第2話 結局は誰なの?
確かに少女は「村田くん」と僕の名前を呼んだ。
振り返って、その整った容姿に思わずたじろぐ。あまりに整っている容姿は、威圧的でもあった。
日に当たると溶けてしまいそうで心配になるほど、半夏生とは真逆の雪みたいに白い肌。
細く通った上品な鼻筋に、くっきりとした二重まぶたに携えた瞳は琥珀色に輝いてる。
胸下辺りまで伸びた艶のある黒い髪は、不思議と重厚感と暑苦しさを感じさせない。
背丈は僕より少し低いくらいだけど、それでも165cm以上はありそうだ。
そんな可愛い子に呼ばれた光栄な僕だけど、残念な事にその子に何一つ見覚えがない。
いくら僕がボッチでも、クラスの顔くらいは流石に覚えている。
彼女はクラスの女子生徒ではないはずだ。もとよりこんな飛び抜けた美少女がいたら目立つよね。

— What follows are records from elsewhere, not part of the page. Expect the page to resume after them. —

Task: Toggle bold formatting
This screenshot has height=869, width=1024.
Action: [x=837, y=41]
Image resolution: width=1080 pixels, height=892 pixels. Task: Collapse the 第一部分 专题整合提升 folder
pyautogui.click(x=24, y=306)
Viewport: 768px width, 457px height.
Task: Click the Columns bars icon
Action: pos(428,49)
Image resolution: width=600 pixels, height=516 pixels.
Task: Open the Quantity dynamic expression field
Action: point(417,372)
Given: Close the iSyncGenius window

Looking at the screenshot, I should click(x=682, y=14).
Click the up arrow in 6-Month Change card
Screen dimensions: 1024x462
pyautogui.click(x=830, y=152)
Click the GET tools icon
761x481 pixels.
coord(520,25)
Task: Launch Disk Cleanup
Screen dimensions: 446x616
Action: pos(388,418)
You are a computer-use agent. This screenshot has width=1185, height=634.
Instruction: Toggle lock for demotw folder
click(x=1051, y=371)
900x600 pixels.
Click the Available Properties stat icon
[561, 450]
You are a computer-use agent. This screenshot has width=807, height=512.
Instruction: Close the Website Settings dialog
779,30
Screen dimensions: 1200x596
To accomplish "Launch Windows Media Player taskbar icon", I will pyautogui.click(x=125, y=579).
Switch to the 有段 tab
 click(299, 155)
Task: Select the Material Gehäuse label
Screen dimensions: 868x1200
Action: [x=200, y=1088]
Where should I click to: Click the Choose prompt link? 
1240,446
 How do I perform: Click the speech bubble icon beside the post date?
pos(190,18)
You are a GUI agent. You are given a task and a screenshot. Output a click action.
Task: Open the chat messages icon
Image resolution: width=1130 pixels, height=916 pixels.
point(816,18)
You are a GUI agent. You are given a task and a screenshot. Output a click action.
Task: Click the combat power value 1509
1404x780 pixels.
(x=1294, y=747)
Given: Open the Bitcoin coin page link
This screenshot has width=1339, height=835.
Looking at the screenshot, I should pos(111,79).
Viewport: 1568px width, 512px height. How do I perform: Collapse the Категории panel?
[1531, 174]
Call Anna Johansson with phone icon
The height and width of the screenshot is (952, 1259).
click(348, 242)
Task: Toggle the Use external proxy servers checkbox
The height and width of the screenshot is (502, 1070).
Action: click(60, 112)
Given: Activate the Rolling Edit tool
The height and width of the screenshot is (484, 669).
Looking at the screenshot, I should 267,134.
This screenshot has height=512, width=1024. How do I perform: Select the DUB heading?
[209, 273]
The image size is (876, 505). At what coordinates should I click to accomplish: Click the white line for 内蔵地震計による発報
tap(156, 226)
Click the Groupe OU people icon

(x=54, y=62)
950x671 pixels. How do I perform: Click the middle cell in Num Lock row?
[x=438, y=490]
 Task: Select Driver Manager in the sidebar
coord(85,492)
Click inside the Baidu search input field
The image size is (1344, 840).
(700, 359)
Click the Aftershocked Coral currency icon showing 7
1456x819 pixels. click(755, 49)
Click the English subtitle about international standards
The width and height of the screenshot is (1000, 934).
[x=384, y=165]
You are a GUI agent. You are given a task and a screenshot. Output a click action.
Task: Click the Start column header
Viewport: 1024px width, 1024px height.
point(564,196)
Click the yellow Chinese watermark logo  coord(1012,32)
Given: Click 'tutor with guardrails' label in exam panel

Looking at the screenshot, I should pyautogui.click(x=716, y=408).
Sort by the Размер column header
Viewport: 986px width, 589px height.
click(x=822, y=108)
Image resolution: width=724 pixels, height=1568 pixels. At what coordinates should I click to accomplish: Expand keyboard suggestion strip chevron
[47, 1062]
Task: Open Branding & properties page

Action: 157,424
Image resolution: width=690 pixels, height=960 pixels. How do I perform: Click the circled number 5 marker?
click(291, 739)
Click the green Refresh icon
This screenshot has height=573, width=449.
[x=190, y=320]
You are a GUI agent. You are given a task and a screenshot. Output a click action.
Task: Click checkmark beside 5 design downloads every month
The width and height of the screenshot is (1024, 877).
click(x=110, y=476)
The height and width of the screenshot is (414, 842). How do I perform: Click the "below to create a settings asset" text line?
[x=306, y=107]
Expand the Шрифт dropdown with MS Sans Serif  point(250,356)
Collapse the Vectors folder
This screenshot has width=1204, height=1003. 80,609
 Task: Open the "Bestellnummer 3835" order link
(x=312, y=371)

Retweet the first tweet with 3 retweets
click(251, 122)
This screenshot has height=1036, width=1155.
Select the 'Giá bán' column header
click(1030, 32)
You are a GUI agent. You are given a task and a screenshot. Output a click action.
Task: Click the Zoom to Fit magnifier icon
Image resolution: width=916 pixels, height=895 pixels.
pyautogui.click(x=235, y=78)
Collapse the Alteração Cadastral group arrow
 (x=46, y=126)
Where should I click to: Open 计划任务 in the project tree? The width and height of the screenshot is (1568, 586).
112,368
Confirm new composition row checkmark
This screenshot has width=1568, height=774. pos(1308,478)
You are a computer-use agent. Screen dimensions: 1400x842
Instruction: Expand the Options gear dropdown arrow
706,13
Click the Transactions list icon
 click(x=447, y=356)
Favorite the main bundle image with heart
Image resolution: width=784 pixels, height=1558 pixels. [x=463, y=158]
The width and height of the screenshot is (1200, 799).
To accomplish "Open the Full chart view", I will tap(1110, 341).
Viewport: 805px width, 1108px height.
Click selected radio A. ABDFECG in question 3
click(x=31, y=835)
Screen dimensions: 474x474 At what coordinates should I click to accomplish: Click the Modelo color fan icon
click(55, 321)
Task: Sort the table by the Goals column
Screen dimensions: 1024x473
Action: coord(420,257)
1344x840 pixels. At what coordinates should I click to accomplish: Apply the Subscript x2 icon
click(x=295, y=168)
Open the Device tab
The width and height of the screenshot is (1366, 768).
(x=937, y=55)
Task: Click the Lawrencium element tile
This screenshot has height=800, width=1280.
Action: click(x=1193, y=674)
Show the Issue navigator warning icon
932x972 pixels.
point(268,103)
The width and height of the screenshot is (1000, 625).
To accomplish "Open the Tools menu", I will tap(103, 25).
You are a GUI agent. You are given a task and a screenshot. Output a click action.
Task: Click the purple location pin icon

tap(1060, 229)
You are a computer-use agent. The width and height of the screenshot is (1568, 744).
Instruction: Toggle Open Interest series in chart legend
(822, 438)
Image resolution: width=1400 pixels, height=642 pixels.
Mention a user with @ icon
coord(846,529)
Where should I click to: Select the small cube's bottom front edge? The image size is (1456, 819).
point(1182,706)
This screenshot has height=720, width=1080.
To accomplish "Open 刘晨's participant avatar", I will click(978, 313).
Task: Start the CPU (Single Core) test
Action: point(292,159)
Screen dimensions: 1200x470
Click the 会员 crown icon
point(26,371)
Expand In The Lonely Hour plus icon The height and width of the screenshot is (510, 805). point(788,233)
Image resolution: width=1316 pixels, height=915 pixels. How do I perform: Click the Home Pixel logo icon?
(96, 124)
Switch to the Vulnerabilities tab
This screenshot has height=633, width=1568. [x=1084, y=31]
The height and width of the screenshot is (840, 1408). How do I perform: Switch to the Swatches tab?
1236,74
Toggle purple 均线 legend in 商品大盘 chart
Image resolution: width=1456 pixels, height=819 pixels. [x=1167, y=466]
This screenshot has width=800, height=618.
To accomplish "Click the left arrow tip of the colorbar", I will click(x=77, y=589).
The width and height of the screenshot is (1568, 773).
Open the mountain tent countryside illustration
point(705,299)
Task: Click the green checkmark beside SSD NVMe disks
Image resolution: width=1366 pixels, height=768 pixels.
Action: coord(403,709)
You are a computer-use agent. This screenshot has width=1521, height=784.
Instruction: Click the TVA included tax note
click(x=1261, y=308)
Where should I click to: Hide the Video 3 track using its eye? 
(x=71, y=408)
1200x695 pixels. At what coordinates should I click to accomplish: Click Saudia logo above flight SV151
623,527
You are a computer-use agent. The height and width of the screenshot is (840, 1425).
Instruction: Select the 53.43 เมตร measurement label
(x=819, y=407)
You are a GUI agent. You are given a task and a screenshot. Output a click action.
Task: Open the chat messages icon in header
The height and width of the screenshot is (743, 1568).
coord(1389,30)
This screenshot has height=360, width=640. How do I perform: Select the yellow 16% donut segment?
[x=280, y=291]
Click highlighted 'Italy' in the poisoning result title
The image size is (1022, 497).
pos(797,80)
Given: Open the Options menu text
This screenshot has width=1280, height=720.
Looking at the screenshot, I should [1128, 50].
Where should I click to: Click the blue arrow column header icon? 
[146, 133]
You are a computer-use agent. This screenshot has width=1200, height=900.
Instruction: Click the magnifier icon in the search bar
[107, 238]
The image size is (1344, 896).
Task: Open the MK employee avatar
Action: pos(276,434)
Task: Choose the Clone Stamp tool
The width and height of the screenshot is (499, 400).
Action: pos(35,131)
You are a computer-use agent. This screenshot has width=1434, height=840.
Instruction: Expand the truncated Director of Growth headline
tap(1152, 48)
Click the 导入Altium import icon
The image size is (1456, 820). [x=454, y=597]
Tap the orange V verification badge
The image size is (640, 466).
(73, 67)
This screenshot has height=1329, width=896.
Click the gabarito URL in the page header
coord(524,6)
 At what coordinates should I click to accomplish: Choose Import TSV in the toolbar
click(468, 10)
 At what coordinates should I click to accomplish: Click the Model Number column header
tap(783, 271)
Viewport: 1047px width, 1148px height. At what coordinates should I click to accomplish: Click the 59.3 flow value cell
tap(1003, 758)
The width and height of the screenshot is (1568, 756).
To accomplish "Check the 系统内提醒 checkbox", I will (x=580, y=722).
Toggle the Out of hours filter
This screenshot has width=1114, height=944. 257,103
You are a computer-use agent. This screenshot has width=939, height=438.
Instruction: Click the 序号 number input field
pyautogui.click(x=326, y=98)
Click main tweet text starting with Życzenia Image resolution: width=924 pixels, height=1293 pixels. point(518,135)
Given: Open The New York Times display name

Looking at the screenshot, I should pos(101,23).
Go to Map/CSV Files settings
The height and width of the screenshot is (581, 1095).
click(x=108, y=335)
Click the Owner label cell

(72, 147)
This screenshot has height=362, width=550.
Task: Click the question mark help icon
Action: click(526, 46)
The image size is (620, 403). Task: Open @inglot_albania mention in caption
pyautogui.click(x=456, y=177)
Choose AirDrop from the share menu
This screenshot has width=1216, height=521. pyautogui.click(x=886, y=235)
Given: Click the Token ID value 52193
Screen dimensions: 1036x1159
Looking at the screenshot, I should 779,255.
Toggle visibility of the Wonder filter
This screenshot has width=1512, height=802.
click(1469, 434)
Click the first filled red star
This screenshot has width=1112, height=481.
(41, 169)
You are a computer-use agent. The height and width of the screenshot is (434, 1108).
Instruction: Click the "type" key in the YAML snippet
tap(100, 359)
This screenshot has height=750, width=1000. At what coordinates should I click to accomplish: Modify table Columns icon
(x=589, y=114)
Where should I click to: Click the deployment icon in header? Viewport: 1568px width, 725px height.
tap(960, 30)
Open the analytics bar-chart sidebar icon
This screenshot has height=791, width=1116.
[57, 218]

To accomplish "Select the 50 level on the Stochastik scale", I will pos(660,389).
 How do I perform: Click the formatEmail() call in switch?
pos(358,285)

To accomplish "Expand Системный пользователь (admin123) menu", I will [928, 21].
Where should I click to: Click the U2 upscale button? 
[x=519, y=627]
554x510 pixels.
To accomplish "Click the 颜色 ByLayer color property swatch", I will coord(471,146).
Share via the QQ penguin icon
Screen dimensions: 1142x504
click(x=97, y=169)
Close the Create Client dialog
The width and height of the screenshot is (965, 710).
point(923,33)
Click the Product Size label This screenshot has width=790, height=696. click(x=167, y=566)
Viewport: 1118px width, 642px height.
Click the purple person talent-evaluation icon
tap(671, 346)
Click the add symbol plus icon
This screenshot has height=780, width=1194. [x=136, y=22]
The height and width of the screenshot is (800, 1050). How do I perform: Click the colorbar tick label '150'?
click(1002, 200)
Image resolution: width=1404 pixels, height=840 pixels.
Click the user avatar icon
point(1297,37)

突然知らない相手に話しかけられて焦ってしまう。もう手汗ドバーですよ。
ただでさえ人付き合いを放棄した弊害によってコニュニケーションのとり方がわからずにボッチ生活まっしぐらなのに、超絶美少女なんかに話しかけられたら頭の処理能力がショートしてしまう。
「い・・・村田くん・・・だよね?ほら、私だよ?」
慎重に窺うようにして、「私さん」が僕に歩み寄ってきた。近くで拝見すると、私さんの容姿の異質さがより浮き彫りになる。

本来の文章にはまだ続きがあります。